*** SOURCE PASSAGE Section Begins ***

Diane Long

Triple D will make you move

This Hope band is mischievously named ‘Triple D’ and they are here to make you move.

This Hope band is mischievously named ‘Triple D’ and they are here to make you move.

All being about the same age, these three women are unified as mothers who have 13 children between them. And as their children grow up, a new phase of life is opening up for Diane Long, Dorsey Summers, and Dagmar Lucak, alike in the first letter of their names (so Triple D), but ‘diverse’ in their approach to music, and their backgrounds.

Growing up by the PNE in Vancouver, Long always wanted to sing, and was inspired by her father, and grandmother. But life led her in another direction, first as an elite competitor in gymnastics, then as a young mother of six. It wasn’t until she was 30 that she first took voice lessons, and at 39 picked up the guitar. Blending her love for music with a career as a mental health worker, Long and her band “Cover Charge” performed at various functions and festivals.

*** SOURCE PASSAGE Section Ends ***

§ DIRECTIONS
A: Return a verbatim passage from the Triple D article, beginning at the words "Triple D will" and stopping after the words "and their backgrounds.".
B: Answer these questions using the Triple D article:
(i) How many children do the three women have between them?
(ii) At what age did Long first take voice lessons?
(iii) What was the name of the band Long performed with at functions and festivals?
None of the items that follow the article are needed for this work.

*** DATASET EXTRACT Section Begins ***

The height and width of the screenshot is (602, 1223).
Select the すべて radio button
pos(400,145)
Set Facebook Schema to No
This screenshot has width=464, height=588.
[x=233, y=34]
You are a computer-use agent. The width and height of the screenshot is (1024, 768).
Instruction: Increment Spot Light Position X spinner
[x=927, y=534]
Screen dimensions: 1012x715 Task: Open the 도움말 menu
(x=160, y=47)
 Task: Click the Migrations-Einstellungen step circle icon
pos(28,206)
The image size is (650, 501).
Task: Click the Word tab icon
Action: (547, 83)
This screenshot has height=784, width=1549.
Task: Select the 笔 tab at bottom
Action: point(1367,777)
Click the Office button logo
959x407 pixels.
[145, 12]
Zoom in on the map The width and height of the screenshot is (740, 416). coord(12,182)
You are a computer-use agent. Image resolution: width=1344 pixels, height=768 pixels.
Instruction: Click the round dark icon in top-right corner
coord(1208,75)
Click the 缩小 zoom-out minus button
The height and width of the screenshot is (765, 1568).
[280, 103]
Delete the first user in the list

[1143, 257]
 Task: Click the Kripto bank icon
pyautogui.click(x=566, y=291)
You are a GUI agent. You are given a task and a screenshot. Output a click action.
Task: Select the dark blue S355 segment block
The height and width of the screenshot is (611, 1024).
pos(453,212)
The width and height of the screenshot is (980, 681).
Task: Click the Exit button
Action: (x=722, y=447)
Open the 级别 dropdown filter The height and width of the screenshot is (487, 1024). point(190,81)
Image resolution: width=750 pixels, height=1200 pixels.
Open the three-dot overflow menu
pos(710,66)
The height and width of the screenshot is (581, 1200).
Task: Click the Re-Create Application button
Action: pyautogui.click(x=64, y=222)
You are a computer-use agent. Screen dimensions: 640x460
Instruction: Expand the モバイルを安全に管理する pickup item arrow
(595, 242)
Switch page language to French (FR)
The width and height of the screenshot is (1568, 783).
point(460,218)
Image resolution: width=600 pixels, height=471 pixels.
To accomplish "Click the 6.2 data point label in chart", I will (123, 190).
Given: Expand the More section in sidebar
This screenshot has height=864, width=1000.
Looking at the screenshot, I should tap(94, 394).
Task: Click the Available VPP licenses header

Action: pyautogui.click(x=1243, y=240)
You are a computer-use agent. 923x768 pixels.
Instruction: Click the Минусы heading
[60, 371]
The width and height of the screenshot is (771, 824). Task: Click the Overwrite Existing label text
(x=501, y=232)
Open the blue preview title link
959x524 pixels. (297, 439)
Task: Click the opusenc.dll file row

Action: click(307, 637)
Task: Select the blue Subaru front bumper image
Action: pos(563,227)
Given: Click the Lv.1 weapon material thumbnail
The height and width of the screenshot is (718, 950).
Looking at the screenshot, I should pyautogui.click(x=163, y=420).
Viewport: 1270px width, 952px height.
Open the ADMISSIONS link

*** DATASET EXTRACT Section Ends ***

§ EXPECTED RESULTS
A:
Triple D will make you move

This Hope band is mischievously named ‘Triple D’ and they are here to make you move.

This Hope band is mischievously named ‘Triple D’ and they are here to make you move.

All being about the same age, these three women are unified as mothers who have 13 children between them. And as their children grow up, a new phase of life is opening up for Diane Long, Dorsey Summers, and Dagmar Lucak, alike in the first letter of their names (so Triple D), but ‘diverse’ in their approach to music, and their backgrounds.

B:
(i) 13
(ii) 30
(iii) Cover Charge